The experiments demonstrate that optimized skills consistently improve performance across different models, execution harnesses, and benchmarks, with gains observed in both direct chat and tool-backed settings. The results show that skills learned in one context can transfer effectively to new models, execution environments, and related tasks, indicating that the learned knowledge is reusable and not tied to specific conditions. Optimized skills transfer successfully across models, harnesses, and benchmarks, with positive gains in all transfer scenarios. Skills learned in one environment show strong performance when deployed in different execution contexts, suggesting transferable procedural knowledge. The learned skills are compact and effective, with improvements achieved through a small number of accepted edits and minimal training cost.
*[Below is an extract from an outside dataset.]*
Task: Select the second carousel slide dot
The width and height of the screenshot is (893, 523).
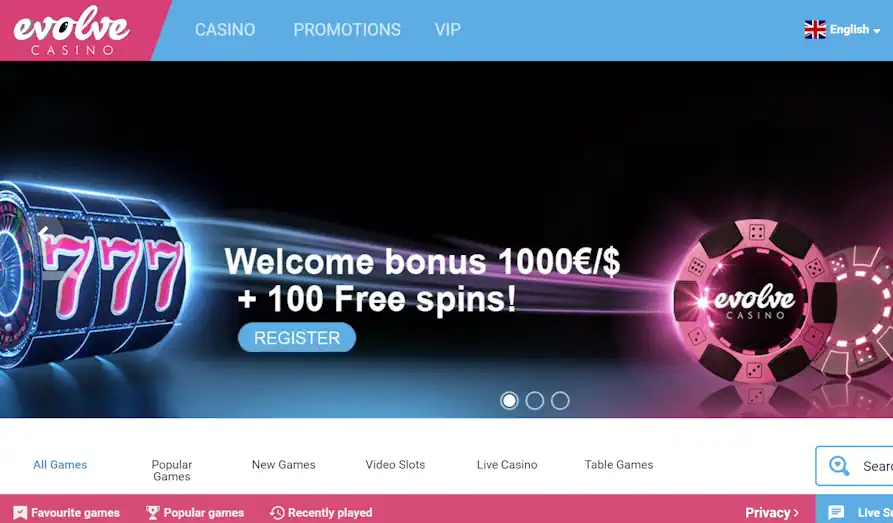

The the the table presents ablation results for key components of the optimization process, showing that the default settings consistently achieve the highest performance across benchmarks. The inclusion of a rejected-edit buffer and slow/meta update mechanisms leads to notable improvements, while the learning-rate form has a more modest impact on results. The default learning-rate form achieves the best or second-best results across all benchmarks. Removing the rejected-edit buffer leads to a significant drop in performance, especially on SpreadsheetBench and LiveMath. The slow/meta update mechanism contributes to improved results, with its absence causing the largest degradation on SpreadsheetBench.
The evaluation tests SKILLOPT across diverse benchmarks, model scales, and execution harnesses to validate its performance gains and cross-context transferability, while ablation studies isolate the contributions of key optimization components like the rejected-edit buffer and meta-updates. Results demonstrate that the method consistently enhances frozen language model capabilities by generating compact, interpretable skill artifacts through highly selective and validated edits. Qualitative analysis reveals that these optimized skills encode generalizable procedural knowledge, such as disciplined answer formatting and evidence binding, which reliably surpass baseline approaches. Ultimately, the experiments confirm that the learned expertise transfers robustly across different models and environments, highlighting the approach's efficiency and practical utility for deploying reusable procedural capabilities.